You are viewing an old version of this page. View the current version.

Compare with Current View Page History

« Previous Version 15 Current »

Latest Monitoring Chart is available here.

# Clone git repository
git clone https://github.com/egovernments/DIGIT-DevOps.git
cd DIGIT-DevOps

# Checkout to "digit-lts-monitoring" branch
git checkout digit-lts-monitoring

Helmfile

Update the environments as required with their relevant file-paths of environment & secrets file and the namespace to be used.

In below config “demo“ is the environment with default namespace being set & environment files being provided.
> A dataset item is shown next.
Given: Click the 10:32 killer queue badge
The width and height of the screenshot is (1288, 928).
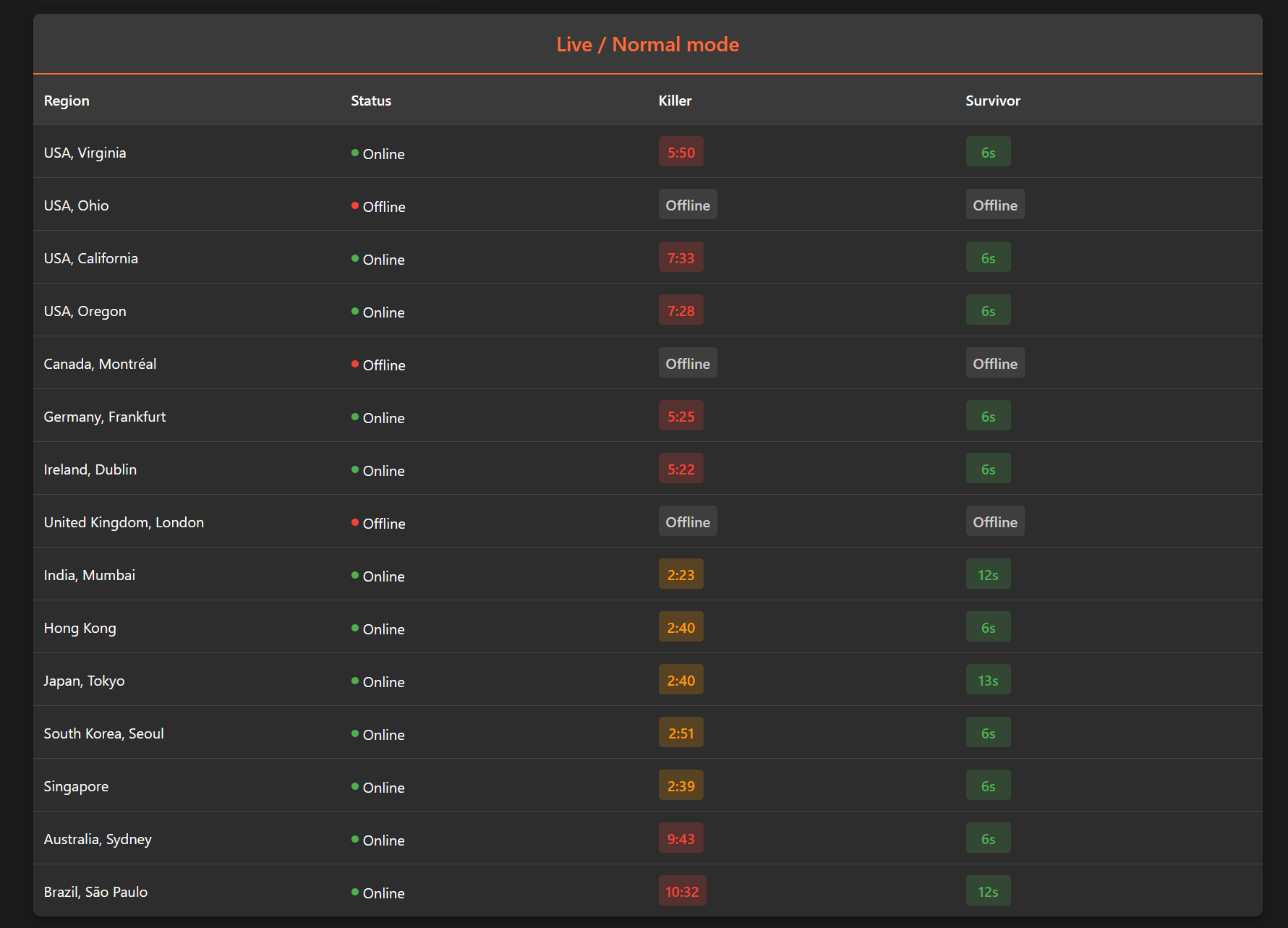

# deploy-as-code/helm/charts/monitoring/monitoring-helmfile.yaml
environments:
  demo:
    values:
      - namespace: monitoring
      - ../../environments/egov-demo.yaml
      - ../../environments/egov-demo-secrets.yaml

Environment Files

Grafana

  1. GitHub OAuth App Creation

    • Follow the GitHub OAuth app

    • Homepage URL
      https://<your_domain_name>

    • Authorization callback URL
      https://<your_domain_name>/monitoring/login/github

    • Generate Client ID & Client secret

  2. Update Client ID & Client secret in secrets config.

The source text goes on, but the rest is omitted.